When you are done cleaning this and that, please consider that butane will only burn in an environment that contains sufficient air (oxygen) to support combustion. If it burns in the smokebox (generally the default position) and will not snap back through the flue to the burner, then be assured that there is not enough air being entrained in the fuel (gas) flow through the burner's mixing body. In my reading of your notes I'm supposing that you tried to fire up very soon after you filled the fuel tank. If so, that may be the error. In filling the fuel tank with liquid gas, some of the liquid flashes to gas through the tank vents contained in the fuel tank fill valve (Ronson, Accucraft, Aster, Regner, et al), and in doing so lowers the temperature of the fuel tank and its contents. As the fuel tank chills, the vapor pressure in the tank falls and there is less energy (velocity) available to pass through the gas jet and into the mixing body. This reduced pressure/velocity combination will not entrain (draw in) sufficient air in the mixing chamber to support combustion on the poker burner, but it will travel forward to the smoke box where it will mix with sufficient air and perform many nasty tricks; annealing the cylinder springs is one of them. I strongly suggest that once the fuel tank is filled, to allow it to come back to room temperature before trying to fire up. This will give the best pressure/velocity through the jet, and allow the best conditions for a proper start sequence. One more thing. Please make sure that there are no fuel leaks in the supply piping/tubing between the fuel tank and the gas jet. This includes using some form of sealant on the gas jet threads (apply only to the male threads; skipping the first engagement thread) to insure fuel system integrity. I recommend Loctite brand High Temperature Sealant in the tiny white tube. I purchase it in the auto supply retail store. Even the tiniest fuel leak, if sucked in with air through the air holes in the mixing body, will disturb the fuel/air mixture to the point where the flame will never pop back to the poker burner. An ambient temperature, or warmer, fuel tank and a no leak fuel supply, will guarantee repeated success.


----------



## gwscheil (Aug 6, 2008)

The best way to plug the jet is to fill the tank beyond the feed valve and open the valve. This forces liquid butane through the system - not vapor. It will probably remain liquid until it reaches the jet. Then the sudden expansion cooling flashes the butane to vapor, but liquid butane is an excellent solvent. Any oil or grease dissolved will then deposit in the jet - instant plug. Try to remember to vent excess liquid after filling the tank through the filler valve, never the control valve. If it spits liquid, keep venting.


----------



## hcampbell (Jan 2, 2008)

While Mr. T. Blocked theory sounds logical, it doesn't seem apply to my Regner Shay. Unless I severely restrict the air intake, the flame pops back so enthusiastically it goes out. 
That's one of the things I like about live steam, locomotives are individuals. 

Harvey C. 
SA1838


----------



## Chris B (Oct 18, 2009)

I recently had a phone call from a local enthusiast who had built a Lumberjack and had spent two days trying to light it. He had already got through one set of springs and to say he was unhappy would be an understatement! He brought it over and when I put a finger over one air hole on the burner, it lit and popped back instantly. I made an air control ring from a strip of brass and now with that covering half the holes, it works every time. 

Cheers
Chris


----------



## thumper (Jan 31, 2009)

Hopefully, by now, you've solved the burner problem. 

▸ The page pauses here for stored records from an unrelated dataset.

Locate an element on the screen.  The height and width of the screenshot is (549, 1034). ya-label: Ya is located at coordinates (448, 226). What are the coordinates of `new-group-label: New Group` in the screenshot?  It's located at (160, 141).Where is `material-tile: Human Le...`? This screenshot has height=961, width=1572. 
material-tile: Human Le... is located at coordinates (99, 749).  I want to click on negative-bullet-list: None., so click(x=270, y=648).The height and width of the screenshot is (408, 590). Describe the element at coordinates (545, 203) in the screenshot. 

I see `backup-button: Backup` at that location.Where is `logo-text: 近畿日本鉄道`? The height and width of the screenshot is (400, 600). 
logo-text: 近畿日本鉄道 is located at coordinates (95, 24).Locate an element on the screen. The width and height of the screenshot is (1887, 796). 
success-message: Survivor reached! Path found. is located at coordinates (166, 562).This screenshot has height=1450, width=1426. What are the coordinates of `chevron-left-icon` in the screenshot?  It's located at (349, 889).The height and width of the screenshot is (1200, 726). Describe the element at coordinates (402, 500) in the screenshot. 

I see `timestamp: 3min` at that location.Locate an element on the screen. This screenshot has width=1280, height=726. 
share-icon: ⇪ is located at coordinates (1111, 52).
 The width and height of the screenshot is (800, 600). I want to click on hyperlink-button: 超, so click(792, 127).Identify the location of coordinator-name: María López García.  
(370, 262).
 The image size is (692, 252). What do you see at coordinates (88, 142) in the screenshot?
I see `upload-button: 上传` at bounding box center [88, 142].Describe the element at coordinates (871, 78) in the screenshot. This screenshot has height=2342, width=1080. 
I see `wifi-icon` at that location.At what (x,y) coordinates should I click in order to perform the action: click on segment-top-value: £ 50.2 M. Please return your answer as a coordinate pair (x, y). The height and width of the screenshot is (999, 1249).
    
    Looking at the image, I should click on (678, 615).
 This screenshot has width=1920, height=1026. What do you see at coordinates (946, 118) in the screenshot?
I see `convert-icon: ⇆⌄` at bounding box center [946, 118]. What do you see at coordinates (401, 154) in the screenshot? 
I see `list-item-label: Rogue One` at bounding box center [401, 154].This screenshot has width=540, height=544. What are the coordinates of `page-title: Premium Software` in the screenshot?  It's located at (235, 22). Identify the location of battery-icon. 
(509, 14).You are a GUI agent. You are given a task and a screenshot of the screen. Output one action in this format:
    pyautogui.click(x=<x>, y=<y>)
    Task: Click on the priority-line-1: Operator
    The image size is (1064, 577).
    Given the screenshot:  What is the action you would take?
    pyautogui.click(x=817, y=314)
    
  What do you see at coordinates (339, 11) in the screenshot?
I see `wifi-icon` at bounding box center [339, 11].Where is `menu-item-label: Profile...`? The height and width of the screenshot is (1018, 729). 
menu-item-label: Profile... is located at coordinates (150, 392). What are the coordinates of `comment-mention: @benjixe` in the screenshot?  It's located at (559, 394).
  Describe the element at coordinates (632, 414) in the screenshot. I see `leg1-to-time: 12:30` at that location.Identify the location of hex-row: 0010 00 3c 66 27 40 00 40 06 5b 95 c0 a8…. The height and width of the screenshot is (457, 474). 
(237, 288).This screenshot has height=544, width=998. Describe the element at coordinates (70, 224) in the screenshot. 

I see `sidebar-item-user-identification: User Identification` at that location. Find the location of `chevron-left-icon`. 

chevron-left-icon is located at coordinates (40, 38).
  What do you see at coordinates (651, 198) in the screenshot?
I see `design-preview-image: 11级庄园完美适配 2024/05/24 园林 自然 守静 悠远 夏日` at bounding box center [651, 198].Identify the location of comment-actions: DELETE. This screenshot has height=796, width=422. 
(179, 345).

When you service the Lumber Jack, make sure you don't over-fill the boiler. Once full, you have to remove about 50 ml of water so the steam out line is clear of the water. Most other locos require removal of only 30 ml. Otherwise you will get water in the cylinders and you will have difficulty with smooth operation until the water level drops. Also, consider breaking it in on rollers for about an hour [5 min. forward, 5 min. backward, etc. till your hour is up]. You will find that the locomotive will run much smoother after the short break in period. 

Finally, consider replacing the Regner fuel filler valve with the Ronson type as it will make it easier to refuel. If you keep the Regner valve, slip a piece of silicone tubing over the end of the adapter that screws onto the fuel can. Make sure your cut is clean and that the tubing extends about 3/16 from the end of the adapter. That way, when you place it over the filler valve and press down to fill the fuel tank, the silicone tubing will form a seal at the base of the filler valve and gas will be prevented from escaping during the fueling process. 

Enjoy. 

Will


----------